<<<<

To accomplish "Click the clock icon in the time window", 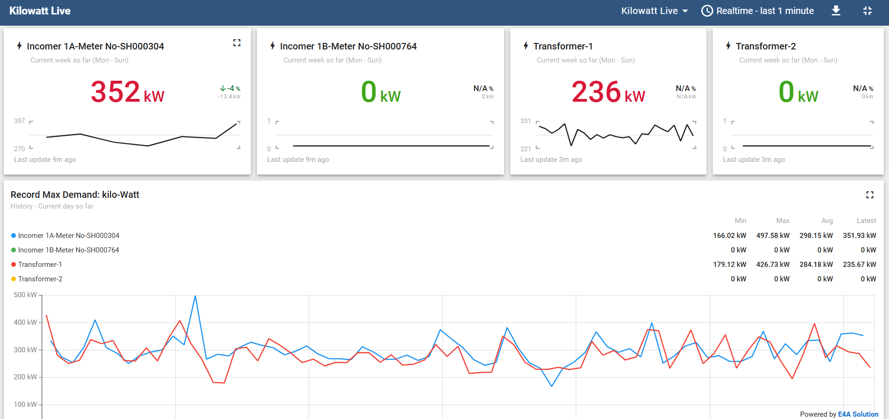I will (x=707, y=11).
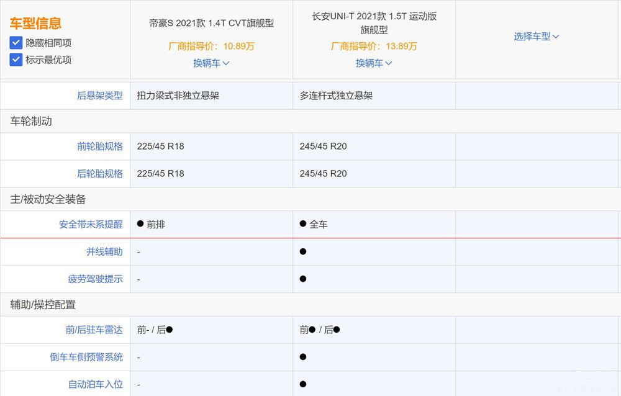This screenshot has height=396, width=621.
Task: Open the 倒车车侧预警系统 link
Action: (x=86, y=357)
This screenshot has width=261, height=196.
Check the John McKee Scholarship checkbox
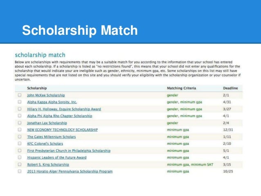[20, 95]
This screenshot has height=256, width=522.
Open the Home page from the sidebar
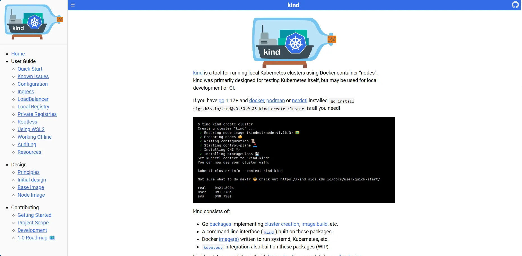18,54
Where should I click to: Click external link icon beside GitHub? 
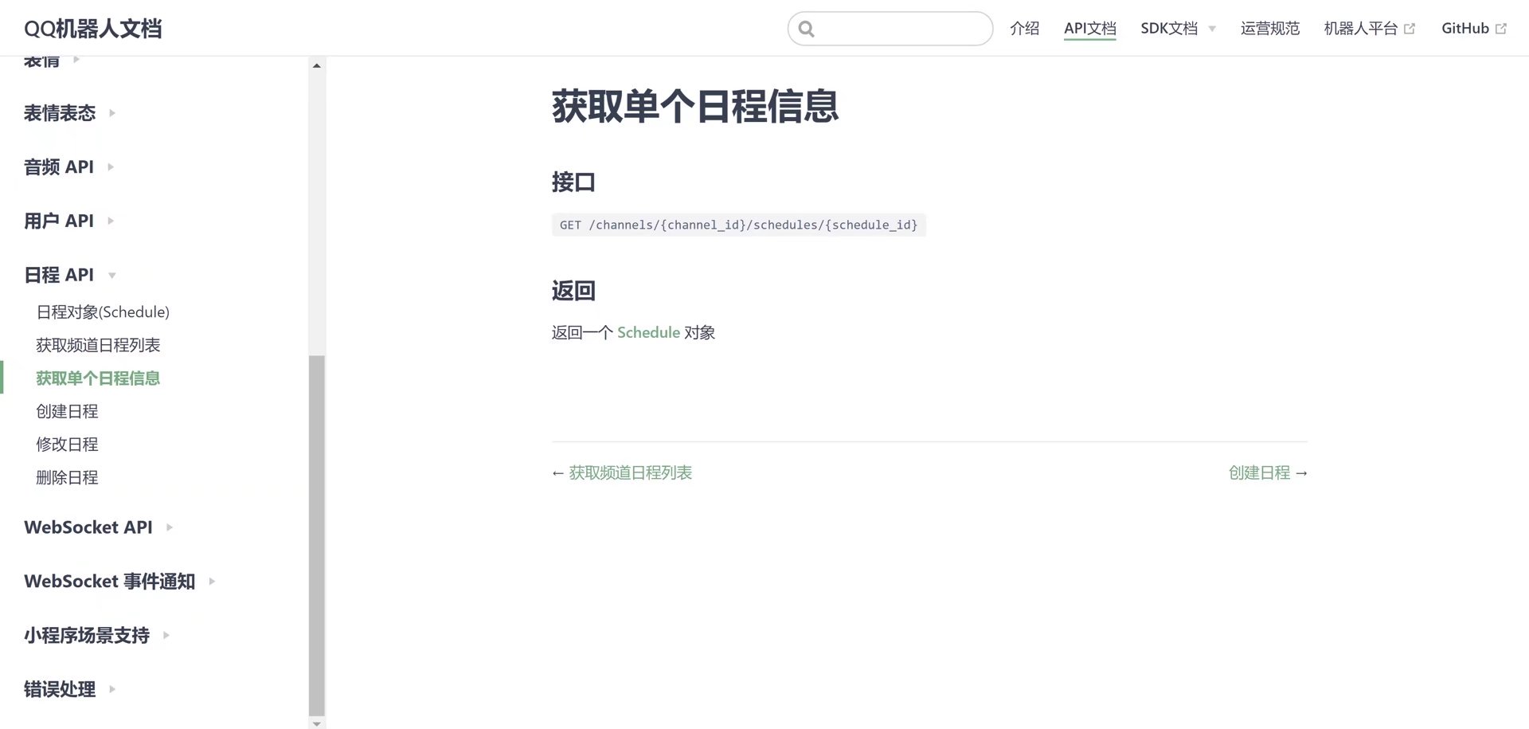coord(1501,29)
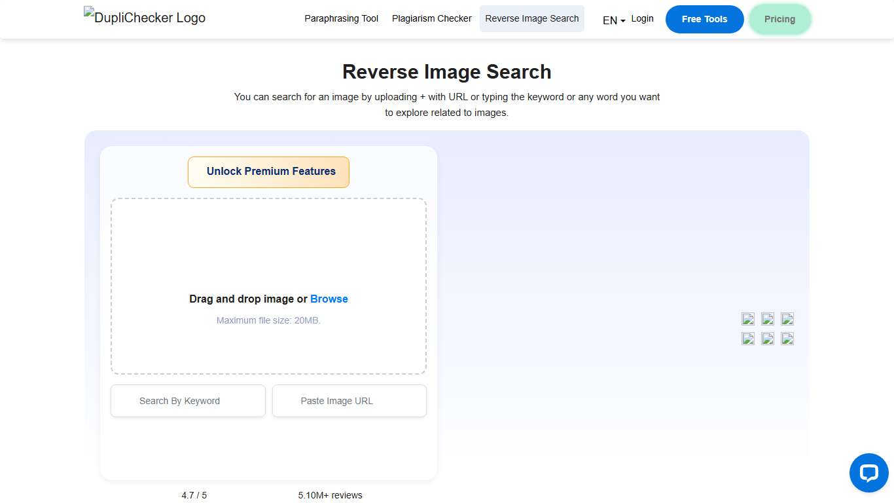
Task: Select the middle icon in the bottom thumbnail row
Action: [767, 339]
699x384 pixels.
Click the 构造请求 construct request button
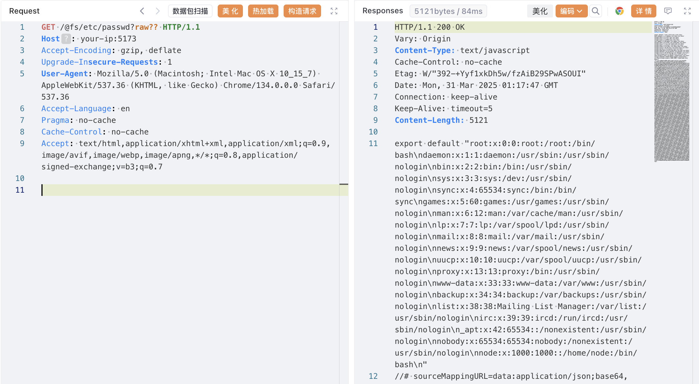(x=302, y=11)
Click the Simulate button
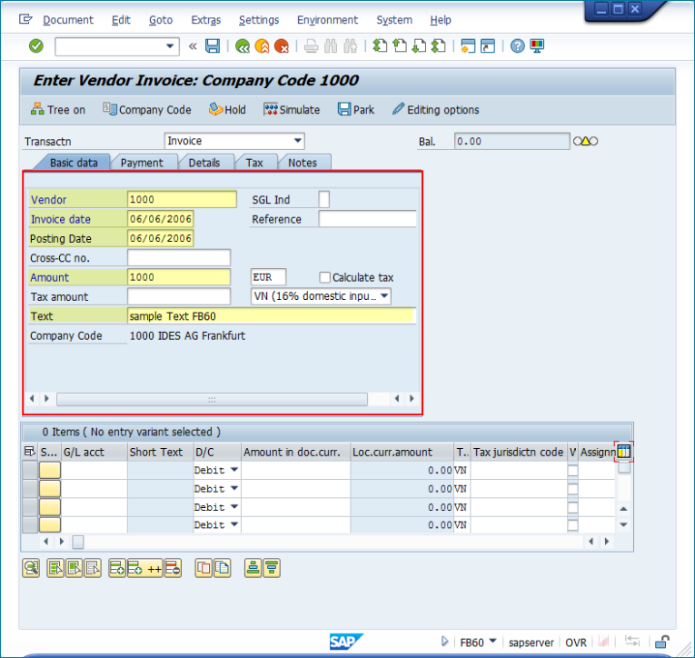This screenshot has width=695, height=658. [292, 110]

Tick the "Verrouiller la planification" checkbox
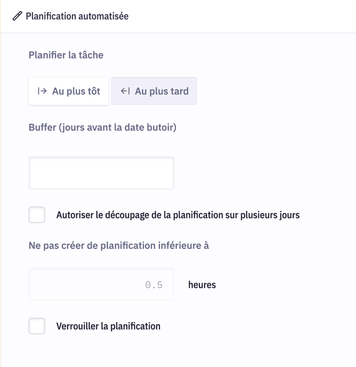pyautogui.click(x=37, y=326)
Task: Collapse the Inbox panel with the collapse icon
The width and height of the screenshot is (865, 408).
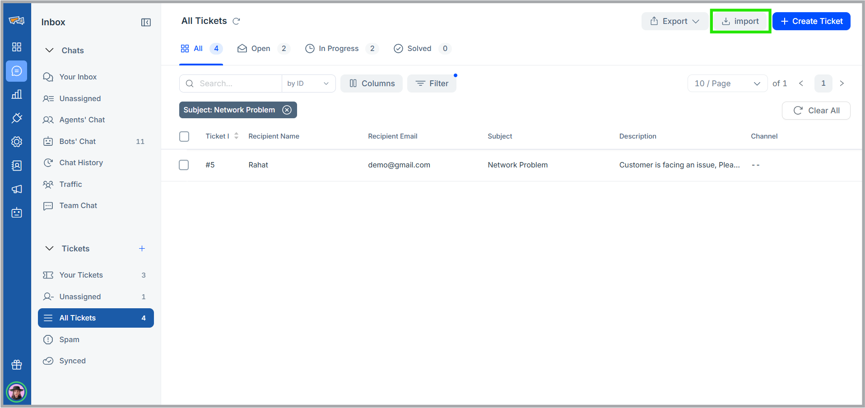Action: (x=145, y=22)
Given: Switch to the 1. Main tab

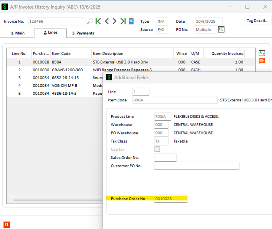Looking at the screenshot, I should pos(17,33).
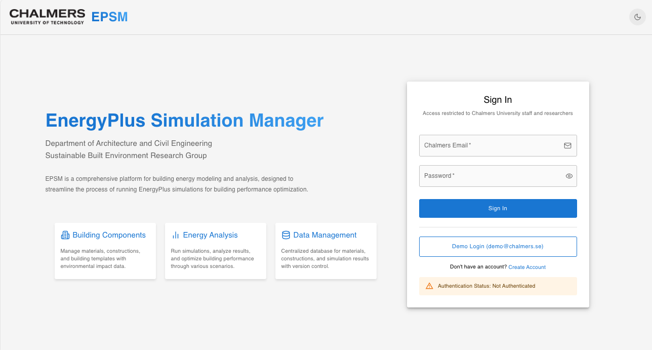Toggle password visibility with the eye icon
652x350 pixels.
(x=569, y=176)
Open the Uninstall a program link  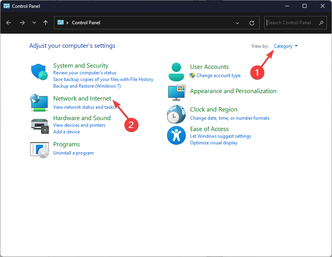[74, 153]

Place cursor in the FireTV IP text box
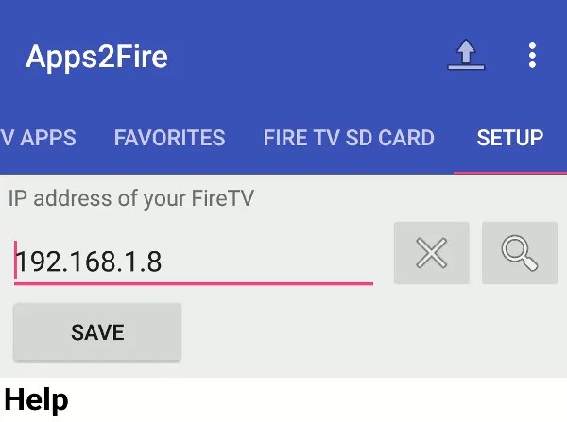coord(194,261)
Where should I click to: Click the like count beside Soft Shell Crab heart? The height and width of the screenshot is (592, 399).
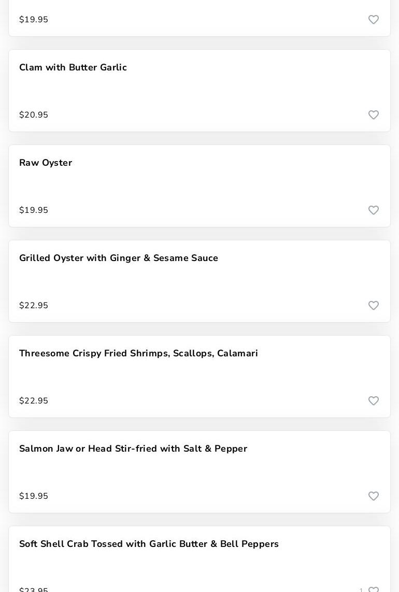[x=361, y=590]
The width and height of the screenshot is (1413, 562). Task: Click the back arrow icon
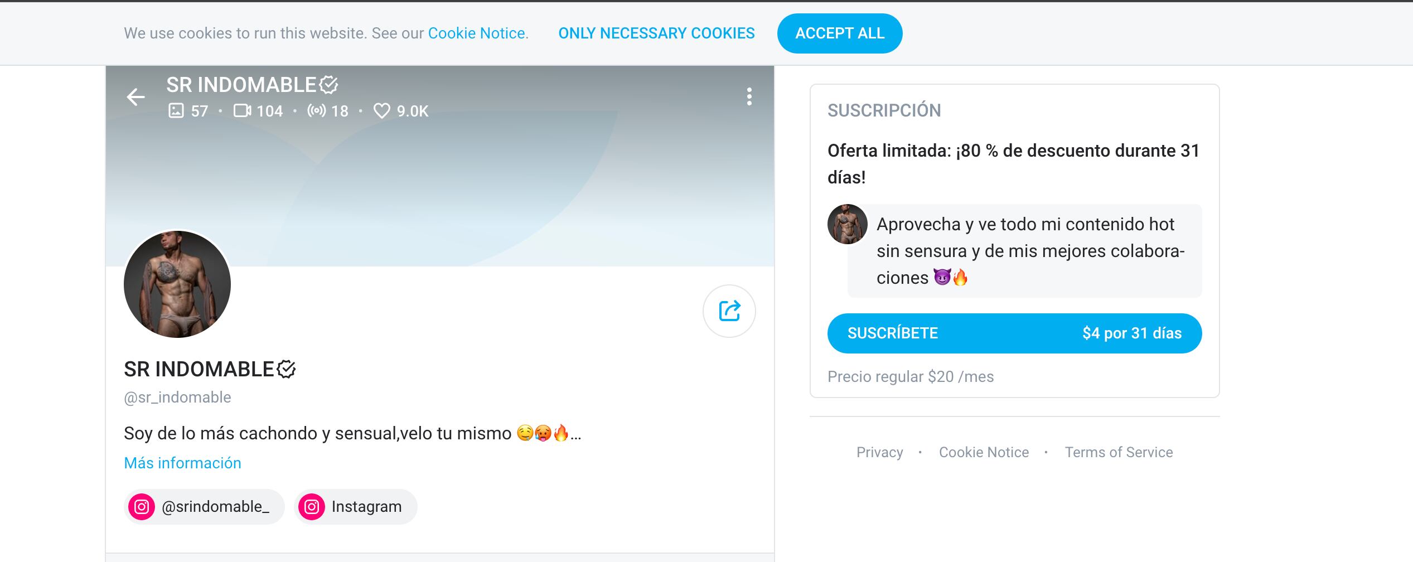click(136, 97)
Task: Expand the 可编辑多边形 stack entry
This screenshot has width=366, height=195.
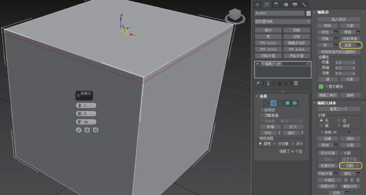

>>>>

Exercise directions: Set out the lines between the one holding "This screenshot has width=261, height=196." and the one holding "Action: [767, 339]", inclusive, as a Markdown table with the columns Row and Line. Skip blank lines, and leave the pictures out of the answer.

Solution:
| Row | Line |
|---|---|
| 1 | This screenshot has width=261, height=196. |
| 2 | Check the John McKee Scholarship checkbox |
| 3 | [20, 95] |
| 4 | This screenshot has height=256, width=522. |
| 5 | Open the Home page from the sidebar |
| 6 | 18,54 |
| 7 | Where should I click to: Click external link icon beside GitHub?  |
| 8 | coord(1501,29) |
| 9 | Task: Select the middle icon in the bottom thumbnail row |
| 10 | Action: [767, 339] |